■ Requirement:
Your task is to extract every entry that follows word for word while excluding the pictures.
Start of Data shown
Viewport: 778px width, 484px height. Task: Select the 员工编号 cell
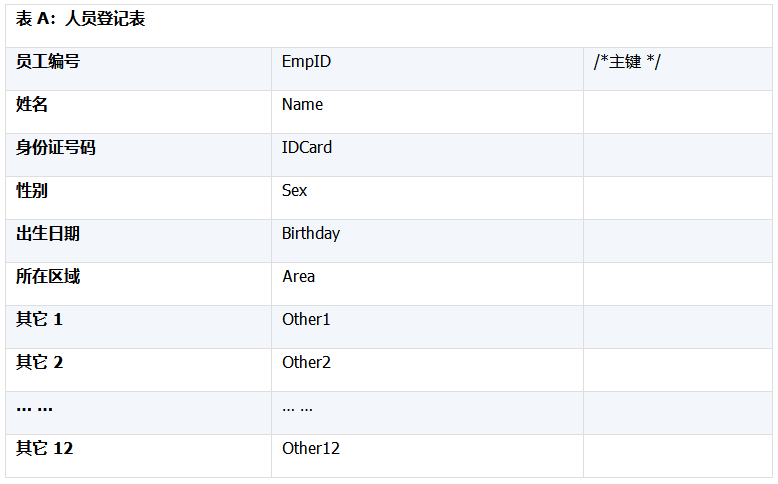coord(48,62)
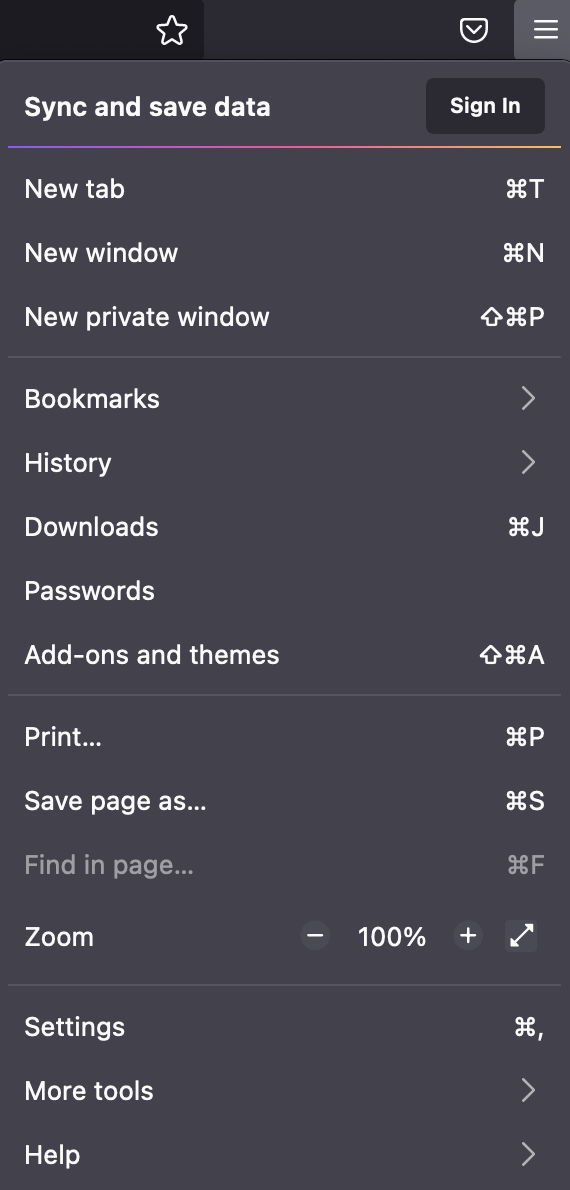Image resolution: width=570 pixels, height=1190 pixels.
Task: Expand the History submenu
Action: coord(285,462)
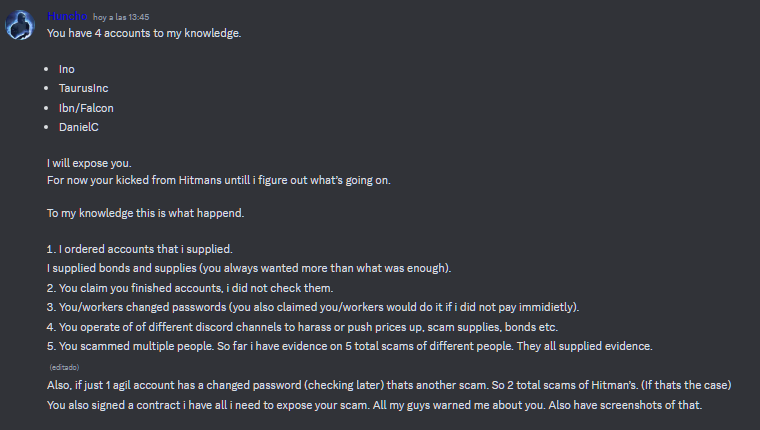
End of Data shown
■ Written solution:
Viewport: 778px width, 484px height. Task: Select the 员工编号 cell
coord(48,62)
Image resolution: width=570 pixels, height=1190 pixels.
Task: Expand the History submenu
Action: coord(285,462)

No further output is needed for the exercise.